Winfrith housed several experimental reactors during its lifetime. There were also impact test facilities, and a used nuclear fuel examination facility with the associated hot cells.

Experimental reactors included:
- ZENITH (Zero Energy High Temperature Reactor) built in 1959. It was a zero-energy reactor which was used to study the physics of high temperature reactors.
- NESTOR (Neutron Source Thermal Reactor) built in 1961. Based on the JASON reactor operated by the Hawker Siddeley Nuclear Power Corporation at Langley, Berkshire. NESTOR was a small research reactor which produced a large amount of neutrons making it a useful tool for investigating the design of power-producing reactors and carrying out sub-critical experiments on core assemblies.
- DIMPLE (Deuterium Moderated Pile of Low Energy) built in 1962. Originally built at Harwell in 1954, Dimple was Britain's first heavy water reactor. It was moved to Winfrith in 1962 and extensively modified and rebuilt for studies of the physics of reactor systems moderated by light or heavy water and by an organic moderator.
- ZEBRA (Zero Energy Breeder Reactor Assembly) built in 1962. Designed for studying the neutron physics of a wide variety of fuel assemblies containing uranium and plutonium.
- HECTOR (Hot Enriched Carbon-moderated Thermal Oscillator Reactor) built in 1963. Designed to examine the suitability of various materials for use in power reactors.
- JUNO, built in 1964. Built from the components of a zero-energy graphite moderated reactor called NERO, and from a sub-critical assembly used for steam generating heavy water reactor investigations, it was used to provide the information needed for the design of small power reactor cores.
- The Dragon reactor was built in 1964. It was the first power reactor built at Winfrith. It was an experimental reactor built as a European inter-governmental research and development project. It was the first demonstration high-temperature gas-cooled reactor (HTGR) and had a thermal output of 20 MW. It operated until 1976.

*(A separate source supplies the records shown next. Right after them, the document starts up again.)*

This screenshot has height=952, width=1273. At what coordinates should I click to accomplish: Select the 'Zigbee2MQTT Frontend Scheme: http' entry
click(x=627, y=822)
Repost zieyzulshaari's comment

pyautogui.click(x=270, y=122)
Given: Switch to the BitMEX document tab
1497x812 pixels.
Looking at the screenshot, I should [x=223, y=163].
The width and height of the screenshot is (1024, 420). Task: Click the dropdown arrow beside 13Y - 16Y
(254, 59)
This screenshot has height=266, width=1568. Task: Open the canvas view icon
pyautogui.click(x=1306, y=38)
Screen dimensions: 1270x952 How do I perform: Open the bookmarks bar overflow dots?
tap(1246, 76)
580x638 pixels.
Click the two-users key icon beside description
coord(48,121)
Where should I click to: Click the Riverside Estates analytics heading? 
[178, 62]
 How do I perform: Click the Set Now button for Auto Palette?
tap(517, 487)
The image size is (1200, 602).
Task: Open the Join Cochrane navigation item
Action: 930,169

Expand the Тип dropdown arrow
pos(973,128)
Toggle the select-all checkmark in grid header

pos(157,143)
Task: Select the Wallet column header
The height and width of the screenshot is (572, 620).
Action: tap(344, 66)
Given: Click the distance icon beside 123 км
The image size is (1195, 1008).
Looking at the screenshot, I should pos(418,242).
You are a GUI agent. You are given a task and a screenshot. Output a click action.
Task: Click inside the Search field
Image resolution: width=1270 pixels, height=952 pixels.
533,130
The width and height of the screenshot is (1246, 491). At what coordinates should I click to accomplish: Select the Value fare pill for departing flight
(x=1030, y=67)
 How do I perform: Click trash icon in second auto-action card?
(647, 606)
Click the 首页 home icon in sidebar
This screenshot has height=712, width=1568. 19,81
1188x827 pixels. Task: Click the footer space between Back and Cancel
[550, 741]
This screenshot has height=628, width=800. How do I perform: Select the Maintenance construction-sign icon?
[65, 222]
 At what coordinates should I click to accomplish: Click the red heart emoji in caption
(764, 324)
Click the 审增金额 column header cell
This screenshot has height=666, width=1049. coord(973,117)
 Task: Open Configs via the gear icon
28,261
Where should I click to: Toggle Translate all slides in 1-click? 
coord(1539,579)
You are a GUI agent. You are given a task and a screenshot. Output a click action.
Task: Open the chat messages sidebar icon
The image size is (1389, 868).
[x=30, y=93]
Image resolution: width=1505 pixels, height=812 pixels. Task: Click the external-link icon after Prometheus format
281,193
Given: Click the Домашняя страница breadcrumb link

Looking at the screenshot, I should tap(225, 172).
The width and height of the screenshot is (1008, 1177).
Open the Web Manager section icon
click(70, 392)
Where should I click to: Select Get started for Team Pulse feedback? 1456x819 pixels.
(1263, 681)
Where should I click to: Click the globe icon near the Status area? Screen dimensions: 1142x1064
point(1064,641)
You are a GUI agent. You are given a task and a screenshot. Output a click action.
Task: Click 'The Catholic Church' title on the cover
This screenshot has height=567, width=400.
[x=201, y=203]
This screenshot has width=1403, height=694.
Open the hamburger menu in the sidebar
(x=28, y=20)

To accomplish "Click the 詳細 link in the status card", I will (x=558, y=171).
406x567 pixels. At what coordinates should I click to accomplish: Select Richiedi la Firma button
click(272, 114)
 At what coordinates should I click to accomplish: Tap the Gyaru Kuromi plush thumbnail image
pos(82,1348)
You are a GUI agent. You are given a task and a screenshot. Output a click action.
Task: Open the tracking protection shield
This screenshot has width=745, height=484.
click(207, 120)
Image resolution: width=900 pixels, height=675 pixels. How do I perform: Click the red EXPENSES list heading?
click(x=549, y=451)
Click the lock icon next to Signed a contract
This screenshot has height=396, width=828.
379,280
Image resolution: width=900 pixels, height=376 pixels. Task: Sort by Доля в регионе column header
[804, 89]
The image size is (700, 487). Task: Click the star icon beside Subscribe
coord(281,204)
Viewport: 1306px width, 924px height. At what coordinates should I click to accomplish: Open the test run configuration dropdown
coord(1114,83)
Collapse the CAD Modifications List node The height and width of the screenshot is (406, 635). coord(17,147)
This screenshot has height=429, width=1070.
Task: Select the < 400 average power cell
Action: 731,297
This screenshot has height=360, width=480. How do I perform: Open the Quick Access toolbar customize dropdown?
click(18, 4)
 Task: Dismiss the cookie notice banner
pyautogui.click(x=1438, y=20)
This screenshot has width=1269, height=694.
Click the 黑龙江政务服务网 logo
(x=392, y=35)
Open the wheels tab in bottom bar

==Winfrith Steam Generating Heavy Water Reactor==
===Design===
The largest reactor at Winfrith was a steam-generating heavy water reactor (SGHWR) commonly known as the Winfrith Reactor. It was designed by the UKAEA, and was intended to combine the features of the CANDU reactor and pressurised water reactor (PWR). The core consisted of a bank of metal pressure tubes (zirconium alloy) which passed through vertical tubes in a tank of heavy water moderator – allowing the designers to do without the pressure vessel that normally contained the reactor's core. The pressure tubes contained the fuel which was cooled by a flow of light water up the tubes, generating steam. The fuel was slightly enriched uranium. The power level was varied by the level of the moderator. The reactor exported up to 100 MW of electric power to the National Grid. For many years it was the largest water cooled reactor in the United Kingdom.

===History===
Construction of the reactor began in 1963. It began operating in 1967, and was notable for being built within the allotted timescale (four years), and for being under-budget. It was built as a demonstration reactor, with the intention of building a series of commercial reactors based on the design. However, the SGHWR design was never advanced beyond the prototype at Winfrith, and the design was sidelined in favour of advanced gas-cooled reactors (AGR). The Winfrith reactor was shut down in 1990.

==The site today==
The site is now split between the nuclear licensed site, the extensive Dorset Innovation Park (formerly Winfrith Technology Centre) and the headquarters of the Dorset Police.

Ownership of the Winfrith Nuclear site has now passed to the Nuclear Decommissioning Authority (NDA). The site is managed by NDA subsidiary Nuclear Restoration Services (formerly Magnox Ltd), who are contracted to deliver the site decommissioning programme. In 2022, over 1000 drums of radioactive waste from the Steam-Generating Heavy Water Reactor will be transported by 11 trains to the Low Level Waste Repository. The material was once intermediate-level waste but had decayed down to low-level waste while being stored at Winfrith.